Each speaker recognition component may compare the respective received feature vector with voice print 30 (e.g., the portion of the voice print formed using the respective modeling paradigm) to determine a similarity between the feature vector and the voice print. For example, each speaker recognition component may output a similarity value between "0" and "1 ", where "0" indicates an extreme of dissimilarity and "1 " indicates an extreme of similarity. However, any measure(s) that indicates how well the received feature vector matches corresponding features in voice print 30 may be used, as the aspects of the invention are not limited in this respect.

Speaker verification 300 also may include score analysis component 330, which receives similarity measures output from the one or more speaker recognition components 322.

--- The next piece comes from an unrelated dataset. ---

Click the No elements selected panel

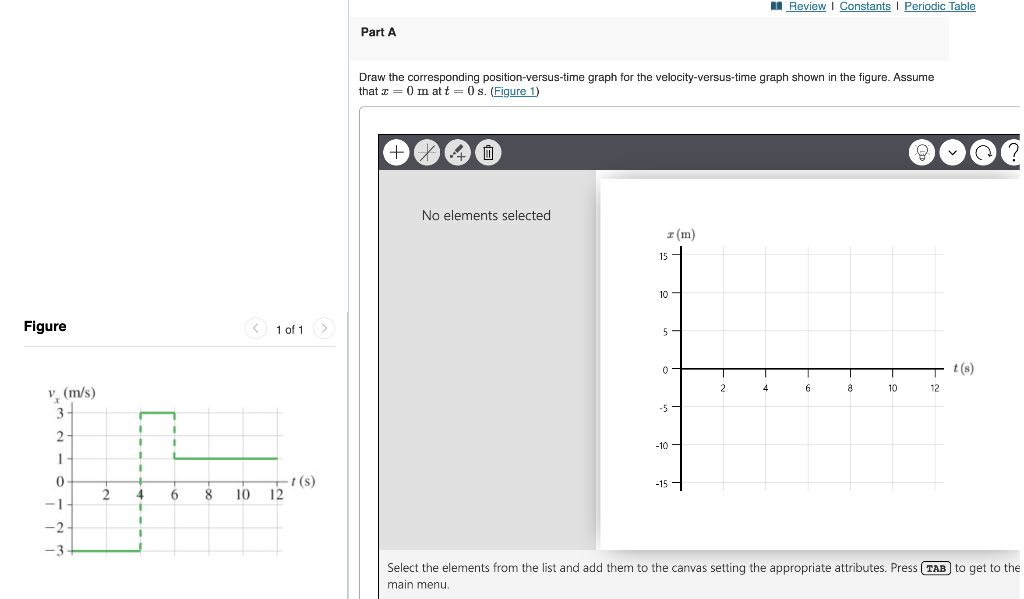487,360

Score analysis component 330 generates a similarity value 335 indicative of the likelihood that the voice signal 305 was uttered by the enrolled user and not a human impostor, and if multiple similarity values are generated, may combine the similarity measures to generate similarity value 335. Multiple similarity values may be combined in any way, such as a weighted average, selecting the maximum, minimum or medium similarity value, etc. As with the one or more similarity values output from the speaker recognition components, the combined similarity value may be any measure indicative of a match between the features extracted from the voice signal and the stored voice print for the enrolled user. If the similarity value 335 indicates a similarity greater than a predetermined threshold value, speaker verification 300 may determine that the voice signal 305 represents an utterance from the enrolled user whose voice is modeled by voice print 30.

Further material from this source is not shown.